* _PASSAGE TO READ_
Segment Open
I have corresponded with several prominent bioethicists who insist Smith is patently unfair. Their main contention (angrily voiced) is that Smith over-emphasizes the most extreme examples, such as Princeton's Peter Singer, whom they tell me is not at all representative of the "mainstream."
But try walking them up to the danger points that Smith warns about and you quickly find out that while Singer is the first to jump off the deep end (his latest scholarly enterprise is to defend bestiality), many of his most prominent colleagues are only a step behind.
They are quite willing, for example, to "entertain" the idea of taking organs from people who are not dead, including those in a so-called "persistent vegetative state" and even those who are scheduled for execution.
Likewise, many of them are closet supporters, if not open sympathizers, with animal liberation ideology. The relevance for us is that their wholehearted embrace of the moral equivalency of animals and human beings leads to a "willingness to dialogue," if not actually advocate, experimenting on what bioethicist R.G. Frey calls "defective humans."
Segment Closed
Saved entries
Segment Open
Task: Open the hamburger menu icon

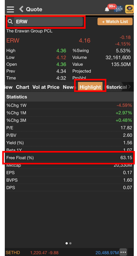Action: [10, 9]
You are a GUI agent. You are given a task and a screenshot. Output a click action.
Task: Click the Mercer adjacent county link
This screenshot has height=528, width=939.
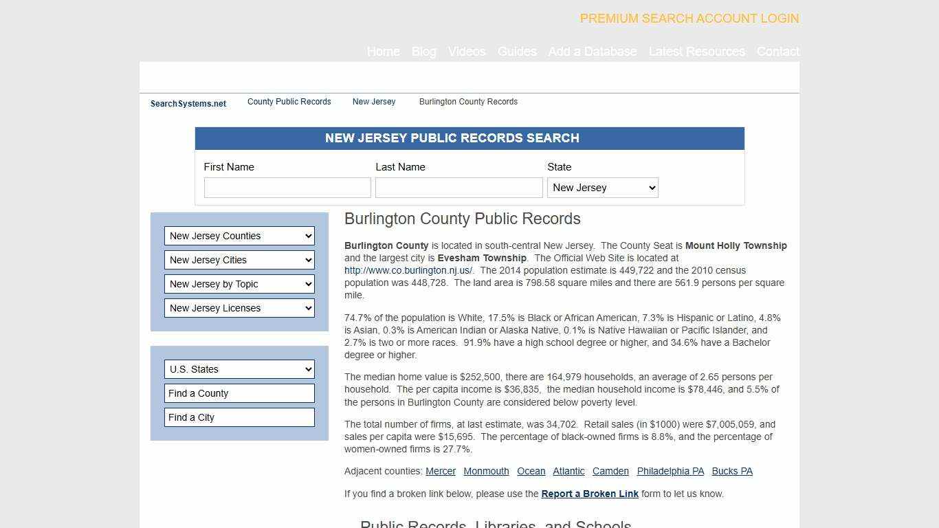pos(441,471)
Segment Closed
* _WORK INSTRUCTIONS_
Reproduce the part of the passage on bioethicists that falls between "I have corresponded" and "a step behind.", inclusive.

* _SOLUTION_
I have corresponded with several prominent bioethicists who insist Smith is patently unfair. Their main contention (angrily voiced) is that Smith over-emphasizes the most extreme examples, such as Princeton's Peter Singer, whom they tell me is not at all representative of the "mainstream."
But try walking them up to the danger points that Smith warns about and you quickly find out that while Singer is the first to jump off the deep end (his latest scholarly enterprise is to defend bestiality), many of his most prominent colleagues are only a step behind.